For 2011 and beyond, here are some of the most important things you need to know about protecting and improving your credit rating.
Credit Standards Remain Fairly High
FICO® credit scores, the most popular scores used by banks and other lenders, range from 300 to 850 points.
Before the credit crunch and the Great Recession, having a FICO credit score of 620 was good enough to help you secure a home loan and most other forms of credit. Today, however, many lenders consider a FICO score of 700 and above to be a “good” credit score. So managing your credit wisely will help you if you’re in the market for a credit card, student loan, car loan, and especially a mortgage.
According to the April 2011 Senior Loan Officer Opinion Survey released by the Federal Reserve, when it comes to mortgage lending: “On net, standards on prime closed-end residential real estate loans and home equity lines of credit were about unchanged during the first quarter of 2011,” the Fed said in a press release.
In other words, even though banks stopped tightening their credit standards in 2010, they’re not loosening their requirements either.
So it’s up to you to achieve the highest possible credit rating to secure favorable loan terms. To get a higher credit score, focus on paying all your bills on time, lowering your credit card balances, and limiting the number of inquiries or new applications for credit in your credit files.
Consumers Have Access to More Credit Information
Fortunately, as part of the Dodd-Frank financial reform bill signed into law by President Barack Obama in 2010, you now have greater insight into your credit standing and more awareness of the credit-granting process any time you apply for credit or a loan.
Under the law, effective July 21, 2011, anytime a potential creditor turns down your application, or does not give you the very best loan rates and terms due to your credit rating, you are entitled to detailed information explaining why.
For instance, the creditor must disclose to you:
- Your credit score that the creditor used to make its decision
- The date the credit score was created
- The credit bureau that provided the credit score
- The credit score range of the scoring model.
- The key factors that adversely affected your credit score, with a requirement to disclose up to five “key factors” any time inquiries are one of the “key factors” that adversely affected the score.
If you get an “adverse notice” review that notice and your credit reports carefully to make sure the information reported about you is correct.
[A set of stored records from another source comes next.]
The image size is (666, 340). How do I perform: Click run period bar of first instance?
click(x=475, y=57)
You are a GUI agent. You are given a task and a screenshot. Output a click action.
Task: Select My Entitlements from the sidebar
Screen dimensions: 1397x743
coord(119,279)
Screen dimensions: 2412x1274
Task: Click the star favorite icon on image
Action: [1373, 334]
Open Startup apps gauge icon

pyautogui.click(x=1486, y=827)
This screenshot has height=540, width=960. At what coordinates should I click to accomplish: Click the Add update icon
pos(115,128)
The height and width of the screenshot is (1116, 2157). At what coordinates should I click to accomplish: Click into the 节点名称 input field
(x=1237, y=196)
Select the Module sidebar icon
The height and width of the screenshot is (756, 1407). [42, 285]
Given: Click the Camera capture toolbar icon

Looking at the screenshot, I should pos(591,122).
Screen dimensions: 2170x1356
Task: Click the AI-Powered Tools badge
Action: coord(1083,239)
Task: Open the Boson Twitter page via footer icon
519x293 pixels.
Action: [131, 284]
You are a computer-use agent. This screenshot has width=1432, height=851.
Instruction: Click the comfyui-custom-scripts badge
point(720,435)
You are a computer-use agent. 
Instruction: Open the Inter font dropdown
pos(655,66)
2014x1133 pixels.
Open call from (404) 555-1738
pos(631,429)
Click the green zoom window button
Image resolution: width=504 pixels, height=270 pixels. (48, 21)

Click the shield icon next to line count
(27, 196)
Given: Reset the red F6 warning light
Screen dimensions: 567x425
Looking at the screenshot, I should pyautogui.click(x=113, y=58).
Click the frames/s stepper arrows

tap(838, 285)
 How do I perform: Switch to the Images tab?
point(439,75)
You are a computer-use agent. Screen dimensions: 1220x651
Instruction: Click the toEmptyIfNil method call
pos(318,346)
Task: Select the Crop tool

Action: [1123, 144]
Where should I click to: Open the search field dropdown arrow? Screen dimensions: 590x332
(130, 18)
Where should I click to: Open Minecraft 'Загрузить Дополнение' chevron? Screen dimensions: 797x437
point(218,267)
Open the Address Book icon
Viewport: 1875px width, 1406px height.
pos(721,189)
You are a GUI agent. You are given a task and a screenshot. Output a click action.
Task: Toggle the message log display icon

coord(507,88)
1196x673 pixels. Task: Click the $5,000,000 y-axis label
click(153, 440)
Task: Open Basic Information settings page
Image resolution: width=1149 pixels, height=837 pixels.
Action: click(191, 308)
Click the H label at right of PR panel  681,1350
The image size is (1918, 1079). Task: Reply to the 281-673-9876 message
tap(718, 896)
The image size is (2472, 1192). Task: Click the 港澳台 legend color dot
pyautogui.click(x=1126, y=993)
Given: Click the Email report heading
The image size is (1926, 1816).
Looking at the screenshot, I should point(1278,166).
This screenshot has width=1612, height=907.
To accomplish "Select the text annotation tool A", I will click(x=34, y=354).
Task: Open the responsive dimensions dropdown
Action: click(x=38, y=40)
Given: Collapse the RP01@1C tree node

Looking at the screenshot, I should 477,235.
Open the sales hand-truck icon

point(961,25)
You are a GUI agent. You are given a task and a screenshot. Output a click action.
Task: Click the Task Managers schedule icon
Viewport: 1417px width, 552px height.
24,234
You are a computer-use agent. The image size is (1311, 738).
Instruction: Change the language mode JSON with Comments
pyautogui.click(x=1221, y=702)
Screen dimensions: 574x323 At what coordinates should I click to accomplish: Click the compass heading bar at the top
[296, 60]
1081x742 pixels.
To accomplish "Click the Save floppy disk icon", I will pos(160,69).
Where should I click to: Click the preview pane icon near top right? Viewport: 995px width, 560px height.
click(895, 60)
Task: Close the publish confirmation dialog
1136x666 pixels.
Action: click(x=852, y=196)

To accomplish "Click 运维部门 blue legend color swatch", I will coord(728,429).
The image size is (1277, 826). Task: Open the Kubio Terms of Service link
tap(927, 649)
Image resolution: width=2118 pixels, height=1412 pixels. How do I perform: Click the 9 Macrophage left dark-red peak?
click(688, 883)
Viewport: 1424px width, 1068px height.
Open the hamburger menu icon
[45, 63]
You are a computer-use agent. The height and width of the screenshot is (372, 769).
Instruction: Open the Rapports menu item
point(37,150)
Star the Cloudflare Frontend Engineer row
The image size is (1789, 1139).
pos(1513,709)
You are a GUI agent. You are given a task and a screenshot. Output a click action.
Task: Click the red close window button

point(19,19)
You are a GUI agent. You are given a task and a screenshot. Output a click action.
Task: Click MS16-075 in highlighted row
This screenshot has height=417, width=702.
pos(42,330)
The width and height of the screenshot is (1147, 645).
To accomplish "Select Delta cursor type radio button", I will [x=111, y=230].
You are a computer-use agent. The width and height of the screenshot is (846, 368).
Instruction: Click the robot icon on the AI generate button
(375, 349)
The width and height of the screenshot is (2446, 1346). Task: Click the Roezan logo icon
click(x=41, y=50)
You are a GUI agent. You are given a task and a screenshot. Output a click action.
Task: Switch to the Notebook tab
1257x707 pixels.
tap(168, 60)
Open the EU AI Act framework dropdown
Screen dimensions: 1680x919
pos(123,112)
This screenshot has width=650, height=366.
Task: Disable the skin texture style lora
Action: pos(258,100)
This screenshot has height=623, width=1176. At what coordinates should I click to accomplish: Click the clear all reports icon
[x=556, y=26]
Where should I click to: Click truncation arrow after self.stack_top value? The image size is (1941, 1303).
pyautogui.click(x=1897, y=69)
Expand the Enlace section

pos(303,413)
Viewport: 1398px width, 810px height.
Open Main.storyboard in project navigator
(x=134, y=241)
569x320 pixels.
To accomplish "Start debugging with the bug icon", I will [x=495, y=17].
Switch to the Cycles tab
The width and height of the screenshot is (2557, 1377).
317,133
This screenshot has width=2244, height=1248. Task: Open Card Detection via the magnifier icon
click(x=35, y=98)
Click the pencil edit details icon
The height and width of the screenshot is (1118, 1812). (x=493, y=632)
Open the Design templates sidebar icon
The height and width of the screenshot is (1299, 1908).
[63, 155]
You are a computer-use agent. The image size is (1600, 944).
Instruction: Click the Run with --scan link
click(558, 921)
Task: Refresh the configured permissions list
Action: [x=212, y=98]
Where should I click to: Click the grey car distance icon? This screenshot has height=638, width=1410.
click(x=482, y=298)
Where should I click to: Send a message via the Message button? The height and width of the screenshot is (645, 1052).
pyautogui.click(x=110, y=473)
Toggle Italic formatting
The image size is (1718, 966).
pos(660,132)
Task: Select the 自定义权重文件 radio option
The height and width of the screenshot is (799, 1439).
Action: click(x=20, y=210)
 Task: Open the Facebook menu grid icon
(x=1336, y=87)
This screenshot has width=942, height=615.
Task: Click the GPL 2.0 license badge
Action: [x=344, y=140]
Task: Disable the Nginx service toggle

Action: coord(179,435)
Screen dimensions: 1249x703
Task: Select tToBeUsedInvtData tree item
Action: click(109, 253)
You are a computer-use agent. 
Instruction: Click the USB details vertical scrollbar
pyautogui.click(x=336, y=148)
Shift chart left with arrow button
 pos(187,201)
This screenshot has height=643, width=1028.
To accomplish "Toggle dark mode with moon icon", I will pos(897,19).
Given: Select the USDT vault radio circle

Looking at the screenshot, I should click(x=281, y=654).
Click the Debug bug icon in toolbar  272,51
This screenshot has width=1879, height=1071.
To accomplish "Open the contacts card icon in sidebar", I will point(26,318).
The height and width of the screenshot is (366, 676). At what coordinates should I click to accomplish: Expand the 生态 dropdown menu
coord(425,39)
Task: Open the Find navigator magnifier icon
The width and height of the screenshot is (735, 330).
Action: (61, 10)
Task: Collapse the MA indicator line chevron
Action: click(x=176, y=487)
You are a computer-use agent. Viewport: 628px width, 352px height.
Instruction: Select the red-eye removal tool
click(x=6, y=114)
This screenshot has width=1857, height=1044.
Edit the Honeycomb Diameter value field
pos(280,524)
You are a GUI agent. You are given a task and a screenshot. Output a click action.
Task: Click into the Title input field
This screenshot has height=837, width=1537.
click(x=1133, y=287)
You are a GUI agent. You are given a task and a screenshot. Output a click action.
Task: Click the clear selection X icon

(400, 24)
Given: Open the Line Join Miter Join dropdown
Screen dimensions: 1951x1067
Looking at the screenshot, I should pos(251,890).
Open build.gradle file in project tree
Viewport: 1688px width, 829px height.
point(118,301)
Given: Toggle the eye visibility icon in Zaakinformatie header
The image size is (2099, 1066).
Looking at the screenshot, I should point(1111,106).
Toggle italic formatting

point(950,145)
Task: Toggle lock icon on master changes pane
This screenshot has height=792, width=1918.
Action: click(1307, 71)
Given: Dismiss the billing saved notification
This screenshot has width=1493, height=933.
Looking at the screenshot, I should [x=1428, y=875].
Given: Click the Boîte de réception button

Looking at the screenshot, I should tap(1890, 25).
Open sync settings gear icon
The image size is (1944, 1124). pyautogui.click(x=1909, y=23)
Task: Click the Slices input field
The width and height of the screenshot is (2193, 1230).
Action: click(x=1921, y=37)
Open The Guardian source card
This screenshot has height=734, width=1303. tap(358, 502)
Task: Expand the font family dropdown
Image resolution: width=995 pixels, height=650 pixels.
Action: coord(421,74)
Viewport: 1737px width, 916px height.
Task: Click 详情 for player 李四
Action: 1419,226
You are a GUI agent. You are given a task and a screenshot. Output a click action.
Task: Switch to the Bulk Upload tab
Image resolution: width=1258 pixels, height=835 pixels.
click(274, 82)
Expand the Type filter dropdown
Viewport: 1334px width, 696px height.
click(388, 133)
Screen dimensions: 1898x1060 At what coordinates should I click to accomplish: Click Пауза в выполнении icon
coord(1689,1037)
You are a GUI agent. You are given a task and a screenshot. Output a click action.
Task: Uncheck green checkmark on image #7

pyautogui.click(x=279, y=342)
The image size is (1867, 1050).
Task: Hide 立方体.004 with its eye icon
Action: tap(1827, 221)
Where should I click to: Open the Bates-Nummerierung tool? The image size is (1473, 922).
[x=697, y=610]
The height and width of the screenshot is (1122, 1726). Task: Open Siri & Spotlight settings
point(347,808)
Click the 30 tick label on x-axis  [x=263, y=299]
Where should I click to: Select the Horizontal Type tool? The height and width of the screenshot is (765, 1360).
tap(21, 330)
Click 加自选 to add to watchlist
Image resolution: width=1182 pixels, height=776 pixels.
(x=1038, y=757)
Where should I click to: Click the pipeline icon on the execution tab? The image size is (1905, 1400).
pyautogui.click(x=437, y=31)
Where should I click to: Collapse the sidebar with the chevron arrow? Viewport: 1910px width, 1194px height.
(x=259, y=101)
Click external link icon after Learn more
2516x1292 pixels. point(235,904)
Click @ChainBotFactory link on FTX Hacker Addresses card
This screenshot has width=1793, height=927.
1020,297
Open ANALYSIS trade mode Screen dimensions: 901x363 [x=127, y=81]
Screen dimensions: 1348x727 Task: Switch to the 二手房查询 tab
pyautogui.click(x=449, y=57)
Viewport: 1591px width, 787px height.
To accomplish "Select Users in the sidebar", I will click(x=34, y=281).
You can get your credit reports free of charge at http://www.annualcreditreport.com.
If there is erroneous, outdated, or unverifiable information in your credit files, the fastest way to dispute such data is to contact the three main credit reporting agencies (sometimes referred to as credit bureaus) online. Here are the direct websites for the credit reporting agencies to initiate an online dispute:
More of Your Data is Being Tracked
For decades, the credit reporting agencies have tracked traditional forms of credit – such as your mortgage payments, auto loans and credit cards. Starting in January 2011, one of the “Big 3” credit reporting agencies, Experian, also started tracking rent payments.
In 2011, Experian will only report positive rental payment information about consumers. But starting in 2012, Experian will also keep tabs on and report negative information too, such as late rent payments and evictions.
According to the National Multi-Housing Council, there are approximately 96 million renters in America. Since about one-third of the U.S. population rents, a big group of consumers may be able to help establish a positive credit rating simply by paying their monthly rent on time. On the other hand, those who are chronically late with their rental payments will do damage to their credit rating and jeopardize their chances of being granted other forms of credit in the future.
Officials at FICO have indicated that they are currently examining the issue, to determine whether or not rent payments are predictive of credit risk, and should be included in FICO’s credit scoring model.
Either way, one thing is certain: whether you own or rent, you’ll be better off economically – and from a credit standpoint – by meeting your housing payments and all other financial obligations in a timely manner.